For several decades now a large amount of CAM/CAM research has been motivated by the desire to get computers to “understand” 3D models, so like humans, they can recognise patterns and similarities in shapes. Over the years people have tried many different computer algorithms for analysing the faces and edges of B-rep models to determine if, say, a depression exists. Although specific problems (i.e. round holes) have been solved no general approach has immerged. The vagueness of the specification for shape properties like “thin walls” and “largely symmetrical” and the infinite variety of geometry combine to make the problem awfully difficult.
However maybe a new approach is feasible, maybe an automated solution is not the only answer? Perhaps tasks like feature recognition and similarity assessment could be done by Crowdsourcing based HITs rather than C++ computation. A bit of background before I try and describe how…….

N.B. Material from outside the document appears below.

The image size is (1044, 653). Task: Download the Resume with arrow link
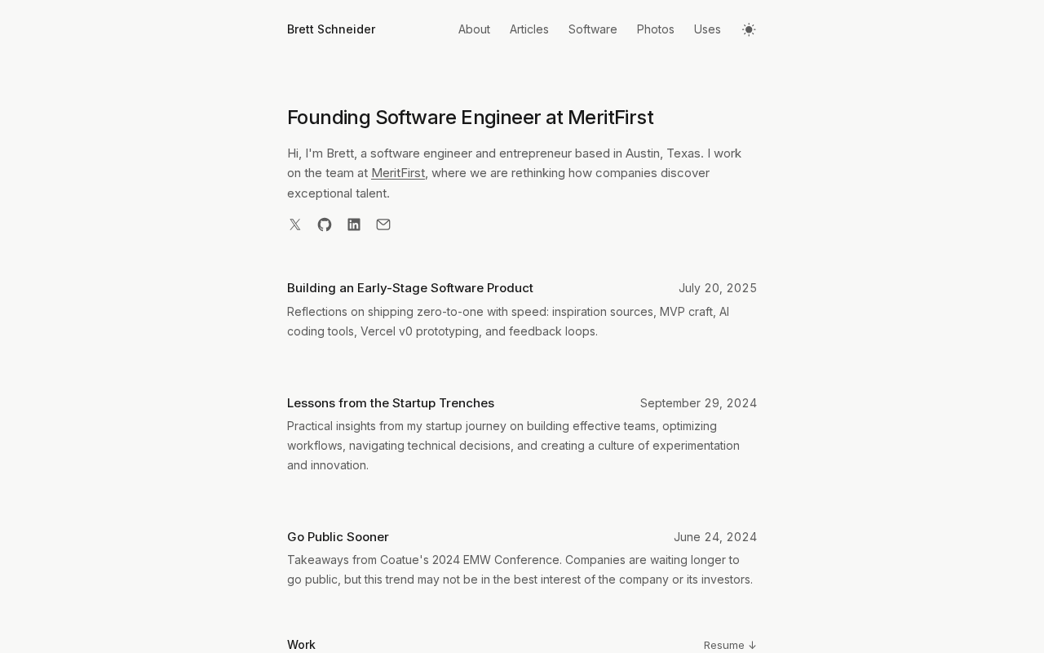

Wikipedia defines Crowdsourcing, as “a neologism for the act of taking a task traditionally performed by an employee or contractor, and outsourcing it to an undefined, generally large group of people, in the form of an open call.” A Human Intelligence Task (HIT), on the other hand, is a problem that humans find simple, but computers find extremely difficult. For example a HIT related to a photograph could be: “Is there a dog in this photograph?” The two ideas can be combined so that large numbers of people are asked to do tasks “computers find hard”.
The Crowdsourcing approach to HITs is exemplified by Amazon's “Mechanical Turk” (mturk.com) site that provides an online marketplace enabling computer programs to co-ordinate the use of human intelligence to perform tasks which computers are unable to do. Requesters, the human beings that write these programs, are able to pose tasks known as HITs (Human Intelligence Tasks), such as choosing the best among several photographs of a storefront, writing product descriptions, or identifying performers on music CDs. Workers (called Providers) can then browse among existing tasks and complete them for a monetary payment set by the Requester (Amazon gift vouchers or cash).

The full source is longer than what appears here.